THE scourge of negative equity has spread to Brisbane as the property downturn continues to slug investors and the lower end of the housing market, but the Perth market continues to fire.

According to Australia's largest mortgage broker, Australian Finance Group, falling property values in parts of Brisbane has led to an increase in the number of owners with mortgages bigger than the value of their homes.

"In some of the outer Brisbane suburbs we are seeing valuations for house-and-land packages purchased mainly for investment purposes falling short of purchase prices," AFG executive director Malcolm Watkins said.

AFG said some new construction projects in that state were being independently valued at 20 per cent below asking prices.

"That's your first classic sign that things are slowing right off and people are becoming far more cautious," Mr Watkins said.

Prices were also coming under pressure in parts of Melbourne with valuations of properties "in many cases showing no growth or declining values during the past 12 to 24 months".

However, it is Sydney where prices have fallen the most, with the highest proportion of families facing the prospect of negative equity. "Many owner-occupiers, seeking to refinance their homes, are being disappointed by the lower-than-expected valuations being achieved," Mr Watkins said.
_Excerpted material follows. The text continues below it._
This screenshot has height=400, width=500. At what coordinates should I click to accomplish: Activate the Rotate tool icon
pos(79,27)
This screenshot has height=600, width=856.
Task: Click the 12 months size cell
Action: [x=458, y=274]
"If larger numbers of owners are forced to sell, this will trigger even greater declines, affecting more property values."

Unit developments at Green Square in Sydney's inner southwest, and outer northern suburbs such as Waitara and Hornsby, had been hardest hit by the downturn.

Apartment values had fallen by as much as 20 per cent in Green Square, where developers were opting to rent out apartments rather than sell them for fear of further price falls.

Properties at the lower end of the market were worst affected during the year, with values at the top end of market continuing to surge.

AFG said the average Australian mortgage had grown to $306,783.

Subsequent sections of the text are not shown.